Pernyataan ini disampaikan dalam Festival Puisi Esai ASEAN ke-3 di Sabah, Malaysia, (5-9 Juni 2024), sebuah acara yang sepenuhnya didanai oleh pemerintah Sabah. Agus R. Sarjono, seorang penyair kawakan, dosen, kritikus sastra, dan penerbit Jurnal Sajak, menegaskan bahwa setiap kali sebuah angkatan sastra baru diumumkan, hal itu selalu menjadi perbincangan hangat dan luas. Contoh angkatan sastra terdahulu adalah Angkatan 45 oleh H.B. Jassin, “Angkatan Terbaru” dan kemudian “Angkatan 50” oleh Ajip Rosidi, Angkatan 66 oleh H.B. Jassin, Angkatan 70 oleh Abdul Hadi WM, dan Angkatan 2000 oleh Korrie Layun Rampan.

Pada tahun 2012, Denny JA menerbitkan buku “Atas Nama Cinta,” yang memuat puisi esai.

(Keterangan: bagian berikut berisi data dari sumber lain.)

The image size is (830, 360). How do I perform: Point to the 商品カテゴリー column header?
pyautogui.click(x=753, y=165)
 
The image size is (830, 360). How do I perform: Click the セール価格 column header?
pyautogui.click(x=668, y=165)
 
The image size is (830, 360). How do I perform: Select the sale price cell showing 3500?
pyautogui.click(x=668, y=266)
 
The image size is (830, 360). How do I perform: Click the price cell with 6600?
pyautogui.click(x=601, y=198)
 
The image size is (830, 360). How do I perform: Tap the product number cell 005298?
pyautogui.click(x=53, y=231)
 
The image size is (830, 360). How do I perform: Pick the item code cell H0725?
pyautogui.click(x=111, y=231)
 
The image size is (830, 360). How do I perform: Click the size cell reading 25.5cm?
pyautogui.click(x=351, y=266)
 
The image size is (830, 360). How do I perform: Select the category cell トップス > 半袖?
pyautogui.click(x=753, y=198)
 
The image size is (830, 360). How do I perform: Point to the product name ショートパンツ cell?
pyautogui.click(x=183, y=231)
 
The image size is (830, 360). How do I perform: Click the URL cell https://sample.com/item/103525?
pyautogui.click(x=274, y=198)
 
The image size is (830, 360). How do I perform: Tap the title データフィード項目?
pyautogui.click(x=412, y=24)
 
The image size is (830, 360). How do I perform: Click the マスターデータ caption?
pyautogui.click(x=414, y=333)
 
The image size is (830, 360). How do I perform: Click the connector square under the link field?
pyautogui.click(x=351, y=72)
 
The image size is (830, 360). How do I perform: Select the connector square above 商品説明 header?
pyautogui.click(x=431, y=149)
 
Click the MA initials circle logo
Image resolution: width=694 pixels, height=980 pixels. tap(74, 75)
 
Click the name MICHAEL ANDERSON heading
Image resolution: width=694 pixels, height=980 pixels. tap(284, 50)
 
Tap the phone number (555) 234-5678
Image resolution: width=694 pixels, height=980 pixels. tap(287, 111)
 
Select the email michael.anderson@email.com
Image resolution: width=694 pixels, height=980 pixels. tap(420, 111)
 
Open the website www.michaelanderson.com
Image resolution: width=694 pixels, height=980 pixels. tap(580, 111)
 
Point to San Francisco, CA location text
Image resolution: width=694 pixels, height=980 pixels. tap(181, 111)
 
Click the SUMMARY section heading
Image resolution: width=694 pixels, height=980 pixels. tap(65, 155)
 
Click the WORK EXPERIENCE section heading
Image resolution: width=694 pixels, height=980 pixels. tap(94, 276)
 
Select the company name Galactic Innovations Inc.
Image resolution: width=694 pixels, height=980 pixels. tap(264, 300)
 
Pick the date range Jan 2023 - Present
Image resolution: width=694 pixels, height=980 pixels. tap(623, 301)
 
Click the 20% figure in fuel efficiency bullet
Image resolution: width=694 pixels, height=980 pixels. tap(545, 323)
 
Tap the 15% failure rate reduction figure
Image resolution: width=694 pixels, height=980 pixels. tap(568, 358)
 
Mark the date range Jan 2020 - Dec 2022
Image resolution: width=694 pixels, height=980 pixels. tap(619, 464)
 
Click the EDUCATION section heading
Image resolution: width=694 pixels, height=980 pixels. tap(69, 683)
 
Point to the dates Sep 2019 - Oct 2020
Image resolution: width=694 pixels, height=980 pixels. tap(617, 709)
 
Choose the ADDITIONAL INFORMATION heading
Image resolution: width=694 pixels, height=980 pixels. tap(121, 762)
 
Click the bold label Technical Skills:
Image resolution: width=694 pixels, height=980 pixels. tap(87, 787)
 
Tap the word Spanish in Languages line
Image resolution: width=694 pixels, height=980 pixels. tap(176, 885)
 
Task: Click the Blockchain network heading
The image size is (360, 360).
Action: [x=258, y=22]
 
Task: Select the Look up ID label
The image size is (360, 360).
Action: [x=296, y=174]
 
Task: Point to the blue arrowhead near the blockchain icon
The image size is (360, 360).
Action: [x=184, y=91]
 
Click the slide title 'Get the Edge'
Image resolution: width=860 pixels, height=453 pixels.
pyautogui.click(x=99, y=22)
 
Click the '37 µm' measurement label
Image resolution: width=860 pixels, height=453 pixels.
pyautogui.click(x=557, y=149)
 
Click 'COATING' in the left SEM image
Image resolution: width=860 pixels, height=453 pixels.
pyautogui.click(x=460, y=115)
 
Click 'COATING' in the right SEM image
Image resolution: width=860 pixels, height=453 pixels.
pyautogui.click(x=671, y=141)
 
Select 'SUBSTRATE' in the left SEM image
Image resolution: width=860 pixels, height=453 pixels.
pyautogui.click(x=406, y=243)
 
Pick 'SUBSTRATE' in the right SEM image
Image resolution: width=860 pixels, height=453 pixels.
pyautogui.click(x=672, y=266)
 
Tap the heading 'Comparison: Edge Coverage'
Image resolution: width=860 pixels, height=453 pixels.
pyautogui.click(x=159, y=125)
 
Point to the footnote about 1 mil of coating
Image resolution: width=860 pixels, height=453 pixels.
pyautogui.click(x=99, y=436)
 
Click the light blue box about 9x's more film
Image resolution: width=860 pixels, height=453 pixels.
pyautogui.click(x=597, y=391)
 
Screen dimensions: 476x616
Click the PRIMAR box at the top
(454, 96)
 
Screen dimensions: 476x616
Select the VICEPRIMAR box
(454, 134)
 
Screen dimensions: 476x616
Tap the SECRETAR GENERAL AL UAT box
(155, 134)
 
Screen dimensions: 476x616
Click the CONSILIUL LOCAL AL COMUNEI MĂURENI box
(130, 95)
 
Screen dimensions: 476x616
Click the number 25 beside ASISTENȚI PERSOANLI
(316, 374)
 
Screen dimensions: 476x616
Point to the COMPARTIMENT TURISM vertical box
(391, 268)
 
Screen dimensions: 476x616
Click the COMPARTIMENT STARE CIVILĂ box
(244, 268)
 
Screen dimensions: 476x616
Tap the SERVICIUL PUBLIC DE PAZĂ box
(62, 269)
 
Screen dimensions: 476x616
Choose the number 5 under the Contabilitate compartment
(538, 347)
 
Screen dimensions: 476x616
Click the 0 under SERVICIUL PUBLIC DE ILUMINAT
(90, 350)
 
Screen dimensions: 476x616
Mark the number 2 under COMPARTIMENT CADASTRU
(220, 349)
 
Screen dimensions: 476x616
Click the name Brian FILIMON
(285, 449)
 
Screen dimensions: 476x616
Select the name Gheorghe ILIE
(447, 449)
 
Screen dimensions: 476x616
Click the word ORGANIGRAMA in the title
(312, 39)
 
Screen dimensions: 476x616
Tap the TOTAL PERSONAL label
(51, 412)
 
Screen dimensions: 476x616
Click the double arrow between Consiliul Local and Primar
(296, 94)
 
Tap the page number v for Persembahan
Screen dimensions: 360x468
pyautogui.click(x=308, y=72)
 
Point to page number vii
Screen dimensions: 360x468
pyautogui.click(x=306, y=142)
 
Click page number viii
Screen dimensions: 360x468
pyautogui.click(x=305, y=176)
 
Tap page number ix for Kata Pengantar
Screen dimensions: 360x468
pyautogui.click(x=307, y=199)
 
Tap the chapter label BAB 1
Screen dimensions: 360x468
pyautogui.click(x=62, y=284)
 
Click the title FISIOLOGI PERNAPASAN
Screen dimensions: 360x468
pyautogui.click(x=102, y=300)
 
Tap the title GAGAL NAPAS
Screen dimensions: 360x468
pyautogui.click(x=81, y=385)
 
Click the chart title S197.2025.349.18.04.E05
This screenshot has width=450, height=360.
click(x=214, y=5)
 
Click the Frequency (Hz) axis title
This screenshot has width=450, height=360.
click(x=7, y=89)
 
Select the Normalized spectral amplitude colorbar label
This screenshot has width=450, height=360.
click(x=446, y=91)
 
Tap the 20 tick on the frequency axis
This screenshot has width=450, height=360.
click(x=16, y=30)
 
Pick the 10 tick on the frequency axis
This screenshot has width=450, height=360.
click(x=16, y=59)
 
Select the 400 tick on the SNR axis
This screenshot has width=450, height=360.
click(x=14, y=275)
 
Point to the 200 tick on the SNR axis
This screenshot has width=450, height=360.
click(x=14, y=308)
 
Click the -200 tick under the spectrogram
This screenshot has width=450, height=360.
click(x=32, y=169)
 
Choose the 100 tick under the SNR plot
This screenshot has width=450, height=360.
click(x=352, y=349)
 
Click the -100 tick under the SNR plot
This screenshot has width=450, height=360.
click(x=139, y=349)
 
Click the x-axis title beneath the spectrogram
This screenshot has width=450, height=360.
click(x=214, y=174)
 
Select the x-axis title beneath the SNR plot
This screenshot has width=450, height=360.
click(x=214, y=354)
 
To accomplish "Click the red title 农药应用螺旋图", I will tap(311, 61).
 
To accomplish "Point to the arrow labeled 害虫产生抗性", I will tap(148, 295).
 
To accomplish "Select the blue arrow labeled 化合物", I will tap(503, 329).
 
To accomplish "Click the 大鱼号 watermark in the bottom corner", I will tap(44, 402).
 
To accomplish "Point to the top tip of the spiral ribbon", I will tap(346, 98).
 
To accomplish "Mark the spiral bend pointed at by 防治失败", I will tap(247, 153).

Buku ini memperkenalkan sebuah bentuk sastra baru yang memadukan puisi, cerpen, dan esai, dengan catatan kaki yang memberikan konteks faktual. Sejak itu, genre puisi esai berkembang pesat dengan banyak buku puisi esai diterbitkan, semuanya berbasis estetika yang sama dan mengangkat tema-tema sosial-politik yang relevan.

Jurnal Sajak turut serta mempromosikan puisi esai dengan membuka rubrik khusus puisi esai dan mengadakan lomba menulis puisi esai pada tahun 2013 dan 2014. Hasil dari lomba ini cukup mencengangkan, dengan banyaknya buku yang diterbitkan sebagai hasil dari lomba tersebut.

Gerakan puisi esai berkembang pesat di Sabah, Malaysia, berkat ketertarikan dan keberanian Datuk Jasni Matlani. Dari Sabah, gerakan ini meluas ke beberapa wilayah Malaysia, Brunei Darussalam, Thailand, dan Singapura. Sabah juga menjadi tuan rumah Festival Puisi Esai, yang kini telah memasuki tahun ketiga.

Lahirnya Angkatan Puisi Esai juga didukung oleh empat buku antologi yang masing-masing tidak kurang dari 500 halaman:
1. Angkatan Puisi Esai: Kelahiran dan Masa-masa Awal (2012-2015)
2. Angkatan Puisi Esai: Menuju Indonesia (2016-2019)
3. Angkatan Puisi Esai: Menuju Mancanegara (2020-2024)
4. Angkatan Puisi Esai: Menuju Kritik Sastra Tempatan (2012-2024)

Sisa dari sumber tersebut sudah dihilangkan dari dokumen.